The Decline of Roman Polygenic Scores Due to ImmigrationResearchers analyzed 127 Ancient Roman genomes to understand the possible reasons for the fall of the Roman Empire. They found that intelligence increased from the Neolithic Era to the Iron Age, but then declined after the Republic Period and during the Imperial Period, only to increase in Late Antiquity. This decline, they state, can be attributed to foreign immigration from places like the Middle East during the Imperial Period.
Our sample shows a clear shift in genetic ancestry components between the Iron Age and the Imperial Period, where the former was characterised by a preponderance of Central European ancestry and the latter by Near-Eastern-like ancestry (Antonio et al., 2019).

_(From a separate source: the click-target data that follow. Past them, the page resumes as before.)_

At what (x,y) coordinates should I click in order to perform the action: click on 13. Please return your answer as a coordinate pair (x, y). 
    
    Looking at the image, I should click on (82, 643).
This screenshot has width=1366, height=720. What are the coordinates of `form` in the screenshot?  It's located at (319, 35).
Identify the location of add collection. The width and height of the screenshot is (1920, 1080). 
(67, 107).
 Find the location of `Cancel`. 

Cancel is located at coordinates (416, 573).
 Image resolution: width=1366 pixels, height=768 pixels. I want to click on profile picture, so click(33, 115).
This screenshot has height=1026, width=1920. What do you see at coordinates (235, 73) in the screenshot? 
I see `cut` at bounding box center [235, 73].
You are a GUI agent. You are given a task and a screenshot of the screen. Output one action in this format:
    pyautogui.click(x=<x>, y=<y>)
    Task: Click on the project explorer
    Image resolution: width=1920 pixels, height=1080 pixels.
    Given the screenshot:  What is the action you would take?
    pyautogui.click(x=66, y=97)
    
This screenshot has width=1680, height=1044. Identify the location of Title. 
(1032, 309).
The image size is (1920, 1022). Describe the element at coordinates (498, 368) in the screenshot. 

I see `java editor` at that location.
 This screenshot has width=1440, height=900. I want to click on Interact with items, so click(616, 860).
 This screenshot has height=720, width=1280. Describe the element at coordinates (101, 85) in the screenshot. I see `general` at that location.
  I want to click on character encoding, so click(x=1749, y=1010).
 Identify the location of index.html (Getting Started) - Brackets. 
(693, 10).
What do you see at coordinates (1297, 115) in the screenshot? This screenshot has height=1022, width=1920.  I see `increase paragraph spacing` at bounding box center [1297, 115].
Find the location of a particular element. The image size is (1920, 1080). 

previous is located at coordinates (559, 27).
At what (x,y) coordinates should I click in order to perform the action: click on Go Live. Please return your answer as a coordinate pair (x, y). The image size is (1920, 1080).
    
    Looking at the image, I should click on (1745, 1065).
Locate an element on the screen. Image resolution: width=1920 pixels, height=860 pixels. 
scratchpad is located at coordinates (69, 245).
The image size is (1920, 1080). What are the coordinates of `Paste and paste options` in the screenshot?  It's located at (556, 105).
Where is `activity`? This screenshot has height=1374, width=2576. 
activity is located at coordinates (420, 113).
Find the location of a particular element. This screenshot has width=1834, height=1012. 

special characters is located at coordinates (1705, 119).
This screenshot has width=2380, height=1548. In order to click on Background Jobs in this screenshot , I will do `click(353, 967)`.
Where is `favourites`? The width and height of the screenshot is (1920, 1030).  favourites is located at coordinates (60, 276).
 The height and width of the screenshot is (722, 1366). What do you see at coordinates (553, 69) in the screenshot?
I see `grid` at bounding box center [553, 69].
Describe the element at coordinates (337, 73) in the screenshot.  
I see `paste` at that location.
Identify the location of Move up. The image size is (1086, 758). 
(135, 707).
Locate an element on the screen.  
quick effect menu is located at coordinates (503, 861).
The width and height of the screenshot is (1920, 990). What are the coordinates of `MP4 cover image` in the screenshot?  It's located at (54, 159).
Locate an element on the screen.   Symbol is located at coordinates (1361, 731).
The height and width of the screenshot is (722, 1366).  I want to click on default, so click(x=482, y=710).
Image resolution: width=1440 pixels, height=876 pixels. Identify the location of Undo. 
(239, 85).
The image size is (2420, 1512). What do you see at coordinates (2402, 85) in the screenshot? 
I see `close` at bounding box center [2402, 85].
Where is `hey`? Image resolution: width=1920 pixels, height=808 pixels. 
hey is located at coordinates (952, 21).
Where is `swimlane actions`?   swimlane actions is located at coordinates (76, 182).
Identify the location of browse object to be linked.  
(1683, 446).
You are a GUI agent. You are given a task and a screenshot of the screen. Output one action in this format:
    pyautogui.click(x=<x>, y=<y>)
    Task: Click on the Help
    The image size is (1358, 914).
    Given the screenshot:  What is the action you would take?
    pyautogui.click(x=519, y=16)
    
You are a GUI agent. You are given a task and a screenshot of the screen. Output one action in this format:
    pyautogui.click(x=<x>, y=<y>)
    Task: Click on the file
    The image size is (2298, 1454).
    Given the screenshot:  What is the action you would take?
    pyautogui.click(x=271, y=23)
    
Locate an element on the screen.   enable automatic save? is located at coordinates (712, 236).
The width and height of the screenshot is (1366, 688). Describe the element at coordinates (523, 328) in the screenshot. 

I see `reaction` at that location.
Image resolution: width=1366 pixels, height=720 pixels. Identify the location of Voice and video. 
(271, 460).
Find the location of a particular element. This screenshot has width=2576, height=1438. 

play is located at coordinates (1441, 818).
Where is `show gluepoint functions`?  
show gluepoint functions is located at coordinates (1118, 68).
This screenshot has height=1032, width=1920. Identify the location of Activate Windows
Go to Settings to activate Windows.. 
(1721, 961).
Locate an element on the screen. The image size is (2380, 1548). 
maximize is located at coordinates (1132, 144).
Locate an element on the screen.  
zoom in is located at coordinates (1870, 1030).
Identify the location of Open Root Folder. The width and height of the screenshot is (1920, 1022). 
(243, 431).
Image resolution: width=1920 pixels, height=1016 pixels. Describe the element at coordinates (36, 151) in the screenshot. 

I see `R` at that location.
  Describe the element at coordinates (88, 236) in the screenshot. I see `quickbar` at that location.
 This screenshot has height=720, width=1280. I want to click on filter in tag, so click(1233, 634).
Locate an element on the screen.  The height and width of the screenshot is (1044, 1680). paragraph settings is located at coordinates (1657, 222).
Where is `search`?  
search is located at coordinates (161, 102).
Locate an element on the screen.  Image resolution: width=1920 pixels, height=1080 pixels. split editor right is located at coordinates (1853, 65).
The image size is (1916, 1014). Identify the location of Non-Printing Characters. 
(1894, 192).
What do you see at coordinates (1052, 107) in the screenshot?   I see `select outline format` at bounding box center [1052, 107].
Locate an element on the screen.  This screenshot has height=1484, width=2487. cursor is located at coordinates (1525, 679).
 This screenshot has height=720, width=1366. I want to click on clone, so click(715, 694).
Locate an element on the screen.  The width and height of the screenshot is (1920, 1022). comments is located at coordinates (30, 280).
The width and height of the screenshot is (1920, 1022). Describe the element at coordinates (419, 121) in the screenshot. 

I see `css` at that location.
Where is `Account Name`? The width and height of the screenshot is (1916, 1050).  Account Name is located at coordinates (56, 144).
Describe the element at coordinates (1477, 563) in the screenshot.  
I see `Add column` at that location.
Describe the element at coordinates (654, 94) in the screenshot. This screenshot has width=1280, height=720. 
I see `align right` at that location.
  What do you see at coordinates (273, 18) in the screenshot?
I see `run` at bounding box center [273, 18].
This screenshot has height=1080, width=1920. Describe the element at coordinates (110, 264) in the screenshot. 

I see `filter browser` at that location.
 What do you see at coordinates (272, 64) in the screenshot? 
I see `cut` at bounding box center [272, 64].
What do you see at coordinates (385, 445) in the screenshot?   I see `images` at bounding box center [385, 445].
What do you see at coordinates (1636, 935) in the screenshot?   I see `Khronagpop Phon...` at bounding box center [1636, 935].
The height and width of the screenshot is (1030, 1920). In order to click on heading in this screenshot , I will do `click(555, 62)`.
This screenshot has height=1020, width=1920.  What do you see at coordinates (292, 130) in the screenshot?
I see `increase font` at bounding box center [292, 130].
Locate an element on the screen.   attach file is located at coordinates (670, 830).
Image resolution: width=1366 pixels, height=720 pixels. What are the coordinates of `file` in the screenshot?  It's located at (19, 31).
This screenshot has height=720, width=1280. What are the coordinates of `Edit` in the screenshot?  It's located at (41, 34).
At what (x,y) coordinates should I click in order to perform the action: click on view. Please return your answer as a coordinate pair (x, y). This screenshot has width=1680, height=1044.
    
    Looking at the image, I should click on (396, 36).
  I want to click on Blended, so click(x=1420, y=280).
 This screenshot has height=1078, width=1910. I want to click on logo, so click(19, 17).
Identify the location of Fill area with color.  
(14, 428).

The end of the Imperial Period witnessed the
Völkerwanderung, the great migration of Germanic-speaking peoples, which saw northern Europeans settle in areas of the former Roman Empire, including the Italian peninsula. This collapse and subsequent migration of northern Europeans helped reverse the decline seen in polygenic scores of the previous era brought on by non-European peoples, specifically those of
MENA ancestry.
The collapse of the Roman Empire was accompanied and accelerated by an influx of Germanic people which settled in Italy and changed its genetic landscape (Antonio et al., 2019). This influx can explain the slow rise in the polygenic scores of Late Antiquity and into the Medieval period, which partly reversed the decline observed in the Imperial Period.